> MATERIAL
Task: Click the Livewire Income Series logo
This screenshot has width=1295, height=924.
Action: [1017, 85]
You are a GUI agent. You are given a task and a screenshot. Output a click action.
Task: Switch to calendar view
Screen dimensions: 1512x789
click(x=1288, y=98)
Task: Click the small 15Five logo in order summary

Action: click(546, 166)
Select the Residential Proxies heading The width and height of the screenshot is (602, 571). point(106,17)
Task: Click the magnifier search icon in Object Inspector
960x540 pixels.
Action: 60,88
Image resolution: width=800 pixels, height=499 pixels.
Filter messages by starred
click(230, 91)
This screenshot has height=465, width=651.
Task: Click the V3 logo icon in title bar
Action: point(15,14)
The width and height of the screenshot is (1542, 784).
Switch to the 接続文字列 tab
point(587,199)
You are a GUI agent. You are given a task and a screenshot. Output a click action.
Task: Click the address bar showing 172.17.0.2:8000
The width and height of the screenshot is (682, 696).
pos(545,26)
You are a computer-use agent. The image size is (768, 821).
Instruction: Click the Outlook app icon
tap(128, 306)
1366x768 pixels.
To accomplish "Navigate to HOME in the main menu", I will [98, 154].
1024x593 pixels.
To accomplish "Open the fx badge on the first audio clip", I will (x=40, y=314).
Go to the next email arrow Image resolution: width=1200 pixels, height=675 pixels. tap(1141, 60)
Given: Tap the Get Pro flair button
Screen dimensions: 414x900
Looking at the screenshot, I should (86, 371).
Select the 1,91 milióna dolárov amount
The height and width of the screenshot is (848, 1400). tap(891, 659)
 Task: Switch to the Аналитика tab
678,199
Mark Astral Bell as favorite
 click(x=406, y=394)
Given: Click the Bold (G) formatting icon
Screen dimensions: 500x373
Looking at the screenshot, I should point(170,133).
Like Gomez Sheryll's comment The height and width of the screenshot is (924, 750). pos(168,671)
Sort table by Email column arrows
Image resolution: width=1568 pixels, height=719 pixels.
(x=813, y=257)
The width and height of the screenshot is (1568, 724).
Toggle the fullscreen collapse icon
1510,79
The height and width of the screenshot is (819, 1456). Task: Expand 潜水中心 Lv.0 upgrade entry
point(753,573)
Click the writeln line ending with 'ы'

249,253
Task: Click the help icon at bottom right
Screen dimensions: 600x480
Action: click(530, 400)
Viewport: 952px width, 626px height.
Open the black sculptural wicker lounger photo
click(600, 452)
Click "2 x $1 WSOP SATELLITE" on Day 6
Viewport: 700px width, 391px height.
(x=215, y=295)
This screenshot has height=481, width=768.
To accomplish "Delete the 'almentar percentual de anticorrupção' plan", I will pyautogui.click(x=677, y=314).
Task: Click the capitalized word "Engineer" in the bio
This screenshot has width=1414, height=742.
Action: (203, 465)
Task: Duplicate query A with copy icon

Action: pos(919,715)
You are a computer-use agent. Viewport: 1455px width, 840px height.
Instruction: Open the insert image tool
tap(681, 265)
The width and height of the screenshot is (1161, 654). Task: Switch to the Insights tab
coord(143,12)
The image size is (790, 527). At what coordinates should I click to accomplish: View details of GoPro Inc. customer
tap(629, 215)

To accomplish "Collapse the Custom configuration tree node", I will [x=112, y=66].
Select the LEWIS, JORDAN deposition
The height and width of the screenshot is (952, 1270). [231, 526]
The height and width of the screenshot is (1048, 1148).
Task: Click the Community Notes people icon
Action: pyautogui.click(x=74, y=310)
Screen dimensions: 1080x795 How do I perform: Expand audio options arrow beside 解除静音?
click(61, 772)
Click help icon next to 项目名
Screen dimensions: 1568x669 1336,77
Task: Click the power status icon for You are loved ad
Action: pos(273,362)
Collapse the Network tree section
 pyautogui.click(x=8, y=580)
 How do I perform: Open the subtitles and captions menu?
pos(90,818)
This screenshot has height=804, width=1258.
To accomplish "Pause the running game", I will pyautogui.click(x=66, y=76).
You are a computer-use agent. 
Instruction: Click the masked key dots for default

> WHAT YOU ARE ASKED TO DO
Turn every line of the items above into a numbered list, leaving out the blank ones.

> ANSWER TO THE TASK
1. Task: Click the Livewire Income Series logo
2. This screenshot has width=1295, height=924.
3. Action: [1017, 85]
4. You are a GUI agent. You are given a task and a screenshot. Output a click action.
5. Task: Switch to calendar view
6. Screen dimensions: 1512x789
7. click(x=1288, y=98)
8. Task: Click the small 15Five logo in order summary
9. Action: click(546, 166)
10. Select the Residential Proxies heading The width and height of the screenshot is (602, 571). point(106,17)
11. Task: Click the magnifier search icon in Object Inspector
12. 960x540 pixels.
13. Action: 60,88
14. Image resolution: width=800 pixels, height=499 pixels.
15. Filter messages by starred
16. click(230, 91)
17. This screenshot has height=465, width=651.
18. Task: Click the V3 logo icon in title bar
19. Action: point(15,14)
20. The width and height of the screenshot is (1542, 784).
21. Switch to the 接続文字列 tab
22. point(587,199)
23. You are a GUI agent. You are given a task and a screenshot. Output a click action.
24. Task: Click the address bar showing 172.17.0.2:8000
25. The width and height of the screenshot is (682, 696).
26. pos(545,26)
27. You are a computer-use agent. The image size is (768, 821).
28. Instruction: Click the Outlook app icon
29. tap(128, 306)
30. 1366x768 pixels.
31. To accomplish "Navigate to HOME in the main menu", I will [98, 154].
32. 1024x593 pixels.
33. To accomplish "Open the fx badge on the first audio clip", I will (x=40, y=314).
34. Go to the next email arrow Image resolution: width=1200 pixels, height=675 pixels. tap(1141, 60)
35. Given: Tap the Get Pro flair button
36. Screen dimensions: 414x900
37. Looking at the screenshot, I should (86, 371).
38. Select the 1,91 milióna dolárov amount
39. The height and width of the screenshot is (848, 1400). tap(891, 659)
40.  Task: Switch to the Аналитика tab
41. 678,199
42. Mark Astral Bell as favorite
43.  click(x=406, y=394)
44. Given: Click the Bold (G) formatting icon
45. Screen dimensions: 500x373
46. Looking at the screenshot, I should point(170,133).
47. Like Gomez Sheryll's comment The height and width of the screenshot is (924, 750). pos(168,671)
48. Sort table by Email column arrows
49. Image resolution: width=1568 pixels, height=719 pixels.
50. (x=813, y=257)
51. The width and height of the screenshot is (1568, 724).
52. Toggle the fullscreen collapse icon
53. 1510,79
54. The height and width of the screenshot is (819, 1456). Task: Expand 潜水中心 Lv.0 upgrade entry
55. point(753,573)
56. Click the writeln line ending with 'ы'
57. 249,253
58. Task: Click the help icon at bottom right
59. Screen dimensions: 600x480
60. Action: click(530, 400)
61. Viewport: 952px width, 626px height.
62. Open the black sculptural wicker lounger photo
63. click(600, 452)
64. Click "2 x $1 WSOP SATELLITE" on Day 6
65. Viewport: 700px width, 391px height.
66. (x=215, y=295)
67. This screenshot has height=481, width=768.
68. To accomplish "Delete the 'almentar percentual de anticorrupção' plan", I will pyautogui.click(x=677, y=314).
69. Task: Click the capitalized word "Engineer" in the bio
70. This screenshot has width=1414, height=742.
71. Action: (203, 465)
72. Task: Duplicate query A with copy icon
73. Action: pos(919,715)
74. You are a computer-use agent. Viewport: 1455px width, 840px height.
75. Instruction: Open the insert image tool
76. tap(681, 265)
77. The width and height of the screenshot is (1161, 654). Task: Switch to the Insights tab
78. coord(143,12)
79. The image size is (790, 527). At what coordinates should I click to accomplish: View details of GoPro Inc. customer
80. tap(629, 215)
81. To accomplish "Collapse the Custom configuration tree node", I will [x=112, y=66].
82. Select the LEWIS, JORDAN deposition
83. The height and width of the screenshot is (952, 1270). [231, 526]
84. The height and width of the screenshot is (1048, 1148).
85. Task: Click the Community Notes people icon
86. Action: pyautogui.click(x=74, y=310)
87. Screen dimensions: 1080x795 How do I perform: Expand audio options arrow beside 解除静音?
88. click(61, 772)
89. Click help icon next to 项目名
90. Screen dimensions: 1568x669 1336,77
91. Task: Click the power status icon for You are loved ad
92. Action: pos(273,362)
93. Collapse the Network tree section
94.  pyautogui.click(x=8, y=580)
95.  How do I perform: Open the subtitles and captions menu?
96. pos(90,818)
97. This screenshot has height=804, width=1258.
98. To accomplish "Pause the running game", I will pyautogui.click(x=66, y=76).
99. You are a computer-use agent. 
100. Instruction: Click the masked key dots for default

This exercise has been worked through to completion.